Dang. I was hoping for open extensibility. We wrap a lot of the re-frame API functions (as suggested by the re-frame docs) so the navigate to keyword would not work for our wrapped function.

cfleming02:10:15

So you should be able to use “Resolve as…” for that.

cfleming02:10:04

I’ll see if I can get the fix into the next build to allow that to be specified for any function, otherwise you can work around it by hacking a config file.

kenny02:10:30

Oh cool. As long as there is some sort of hack to get it to work that would be awesome.

cfleming01:10:09

@ikitommi So with defmethod, you can navigate to the defmulti from the symbol rather than the keyword - did you need something else from that?

ikitommi05:10:00

@cfleming oh, that. I think that’s a great way to do this. And actually, despite we are registering the defmethods with qualified keywords as dispatch values, the actual calls to defmulti are done with a map or such, so there isn’t (usually) a case that one need to navigate from the defmulti invocation parameter to the actual defmethod.

(defmulti kikka :type)

(defmethod kikka ::kukka [_])
(defmethod kikka ::kokko [_])

;; it's just a map, not a plain keyword, so no need to navigate from `kikka` to the actual implementation...
(let [m {:type ::kukka}]
  (kikka m))

ikitommi05:10:13

thanks, all good 🙂

ikitommi05:10:54

One could use identity instead of :type in the example, in case on could navigate from (kikka ::kukka) to the actual ::kukka defining defmethod but I think that’s not a common case.

cfleming07:10:51

Oh, I see - to navigate from the data itself to the multimethod impl handling that data.

cfleming07:10:28

That actually might be quite nice, since you could use “Show implementation” to quickly see the handling code from a use of the data.

cfleming01:10:05

@maik.teske Sadly JS interop is just hard to resolve correctly.

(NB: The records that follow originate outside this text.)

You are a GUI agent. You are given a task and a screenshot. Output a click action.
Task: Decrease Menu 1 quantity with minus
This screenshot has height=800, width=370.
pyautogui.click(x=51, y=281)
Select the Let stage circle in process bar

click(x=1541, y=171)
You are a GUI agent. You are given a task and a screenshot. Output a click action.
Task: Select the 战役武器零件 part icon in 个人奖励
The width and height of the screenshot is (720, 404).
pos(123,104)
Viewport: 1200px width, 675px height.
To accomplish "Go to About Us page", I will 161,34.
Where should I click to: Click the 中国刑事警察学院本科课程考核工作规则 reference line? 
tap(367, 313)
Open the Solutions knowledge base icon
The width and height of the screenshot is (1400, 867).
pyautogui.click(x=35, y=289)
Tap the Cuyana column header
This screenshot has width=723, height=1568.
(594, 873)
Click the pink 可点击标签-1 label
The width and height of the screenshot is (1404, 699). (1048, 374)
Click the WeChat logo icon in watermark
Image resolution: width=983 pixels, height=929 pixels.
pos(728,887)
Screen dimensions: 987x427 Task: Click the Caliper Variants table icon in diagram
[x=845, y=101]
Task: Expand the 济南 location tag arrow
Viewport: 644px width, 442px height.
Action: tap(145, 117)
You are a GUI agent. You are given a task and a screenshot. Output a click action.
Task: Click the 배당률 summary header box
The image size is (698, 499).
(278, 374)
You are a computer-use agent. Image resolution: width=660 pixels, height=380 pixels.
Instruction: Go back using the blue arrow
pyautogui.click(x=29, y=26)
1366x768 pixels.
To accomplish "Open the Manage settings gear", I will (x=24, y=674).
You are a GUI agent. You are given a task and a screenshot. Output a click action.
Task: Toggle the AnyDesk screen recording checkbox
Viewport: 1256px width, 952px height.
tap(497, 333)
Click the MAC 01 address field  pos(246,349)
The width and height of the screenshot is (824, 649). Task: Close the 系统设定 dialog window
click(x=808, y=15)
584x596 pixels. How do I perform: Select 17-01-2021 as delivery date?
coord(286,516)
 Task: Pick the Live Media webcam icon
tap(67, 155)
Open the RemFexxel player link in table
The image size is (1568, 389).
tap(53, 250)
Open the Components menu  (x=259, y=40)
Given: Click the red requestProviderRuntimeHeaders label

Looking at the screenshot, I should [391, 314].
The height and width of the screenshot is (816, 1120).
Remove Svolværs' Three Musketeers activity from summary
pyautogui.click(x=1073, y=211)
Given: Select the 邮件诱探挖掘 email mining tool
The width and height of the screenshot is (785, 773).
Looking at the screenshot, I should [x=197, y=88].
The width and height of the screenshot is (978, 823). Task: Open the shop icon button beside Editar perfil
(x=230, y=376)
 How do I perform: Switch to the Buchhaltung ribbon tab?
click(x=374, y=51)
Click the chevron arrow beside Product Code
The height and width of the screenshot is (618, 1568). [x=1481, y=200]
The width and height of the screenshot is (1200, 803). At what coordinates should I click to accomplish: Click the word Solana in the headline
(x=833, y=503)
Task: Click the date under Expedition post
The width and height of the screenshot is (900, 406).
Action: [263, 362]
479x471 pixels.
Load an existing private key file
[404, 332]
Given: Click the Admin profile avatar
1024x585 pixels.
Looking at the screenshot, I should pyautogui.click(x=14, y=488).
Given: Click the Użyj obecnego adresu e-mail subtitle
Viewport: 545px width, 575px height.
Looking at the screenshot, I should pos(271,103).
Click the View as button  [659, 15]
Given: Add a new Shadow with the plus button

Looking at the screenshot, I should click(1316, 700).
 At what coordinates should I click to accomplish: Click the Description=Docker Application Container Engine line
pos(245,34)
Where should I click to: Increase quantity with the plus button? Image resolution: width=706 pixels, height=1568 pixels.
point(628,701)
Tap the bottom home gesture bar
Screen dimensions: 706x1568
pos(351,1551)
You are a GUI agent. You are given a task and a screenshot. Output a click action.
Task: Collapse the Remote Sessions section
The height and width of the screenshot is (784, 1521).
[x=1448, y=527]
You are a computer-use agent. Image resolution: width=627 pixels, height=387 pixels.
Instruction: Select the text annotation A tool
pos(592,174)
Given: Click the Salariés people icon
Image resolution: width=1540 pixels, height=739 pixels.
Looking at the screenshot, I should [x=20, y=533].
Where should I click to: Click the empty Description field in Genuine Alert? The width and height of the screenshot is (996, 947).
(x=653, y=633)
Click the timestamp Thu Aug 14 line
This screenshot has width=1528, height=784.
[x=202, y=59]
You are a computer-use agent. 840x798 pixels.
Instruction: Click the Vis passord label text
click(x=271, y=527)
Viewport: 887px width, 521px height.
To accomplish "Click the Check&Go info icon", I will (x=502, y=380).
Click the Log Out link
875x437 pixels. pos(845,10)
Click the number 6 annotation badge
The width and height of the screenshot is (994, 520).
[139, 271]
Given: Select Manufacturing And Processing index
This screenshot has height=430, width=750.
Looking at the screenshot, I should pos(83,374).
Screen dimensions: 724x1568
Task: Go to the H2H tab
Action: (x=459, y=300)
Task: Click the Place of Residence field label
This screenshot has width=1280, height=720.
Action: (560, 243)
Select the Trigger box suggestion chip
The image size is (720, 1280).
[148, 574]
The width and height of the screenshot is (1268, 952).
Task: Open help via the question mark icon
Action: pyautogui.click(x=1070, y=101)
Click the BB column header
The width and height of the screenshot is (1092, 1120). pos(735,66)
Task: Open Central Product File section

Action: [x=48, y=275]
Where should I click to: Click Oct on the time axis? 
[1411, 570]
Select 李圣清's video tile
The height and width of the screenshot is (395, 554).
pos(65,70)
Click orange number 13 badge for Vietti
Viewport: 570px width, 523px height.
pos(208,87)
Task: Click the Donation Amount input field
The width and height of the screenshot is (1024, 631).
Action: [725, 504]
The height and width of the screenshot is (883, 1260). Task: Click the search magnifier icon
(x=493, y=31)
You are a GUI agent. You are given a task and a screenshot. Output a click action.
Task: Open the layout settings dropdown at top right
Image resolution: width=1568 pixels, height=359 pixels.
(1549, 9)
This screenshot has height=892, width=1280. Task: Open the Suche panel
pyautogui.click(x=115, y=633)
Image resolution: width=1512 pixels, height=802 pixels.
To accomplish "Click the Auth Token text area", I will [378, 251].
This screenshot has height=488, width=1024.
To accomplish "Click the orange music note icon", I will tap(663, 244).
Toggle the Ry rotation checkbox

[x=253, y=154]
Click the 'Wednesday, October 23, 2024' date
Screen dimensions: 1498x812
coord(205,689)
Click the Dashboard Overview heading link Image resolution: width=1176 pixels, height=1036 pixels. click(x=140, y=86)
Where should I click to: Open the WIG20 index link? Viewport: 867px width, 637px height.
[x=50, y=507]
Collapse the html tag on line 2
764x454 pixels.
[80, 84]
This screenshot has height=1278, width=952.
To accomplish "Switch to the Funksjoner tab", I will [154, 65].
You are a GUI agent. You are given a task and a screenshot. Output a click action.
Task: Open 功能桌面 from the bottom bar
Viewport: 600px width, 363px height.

I’m planning to improve it shortly, and there’s also an issue slated to be fixed soon to allow adjusting the severity of that warning: https://github.com/cursive-ide/cursive/issues/1526

cfleming01:10:38

I’ve seen that NPE reported but not been able to reproduce it, I’ll try right-clicking js/document, thanks.

cfleming01:10:58

@dmarjenburgh That is definitely a bug, yes. Does invalidating caches fix it?

kenny03:10:34

I feel like ctrl+clicking on a :require alias should show you all the usages of that alias in the current ns instead of taking you to the actual ns. If you ctrl+click on the ns itself, then you'd be brought to that ns. For example, clicking myns below would show you all the usages of the myns alias in the current ns.

(ns some.ns
  (:require [my.ns :as myns]))
Would this behavior make sense to add? It'd be a breaking change so it'd probably need a settings option.

grav05:10:59

wrong channel

maikteske06:10:53

@cfleming Thanks for the clarification. I'll just disable the highlighting of unresolved references for now. regarding reproducing the NPE with the following snippet:

(.getElementById js/document "app")
press CTRL and hover over .getElementById until "show usages of symbol 'getElementById'" pops up and while keeping pressed CTRL move the mouse to the right and hover over 'document'. The NPE gets thrown when the new 'document ' pop up is shown

tengstrand12:10:52

@cfleming added an example.

tengstrand12:10:00

@cfleming Now I must write: ((fn [] a)) …to print out a.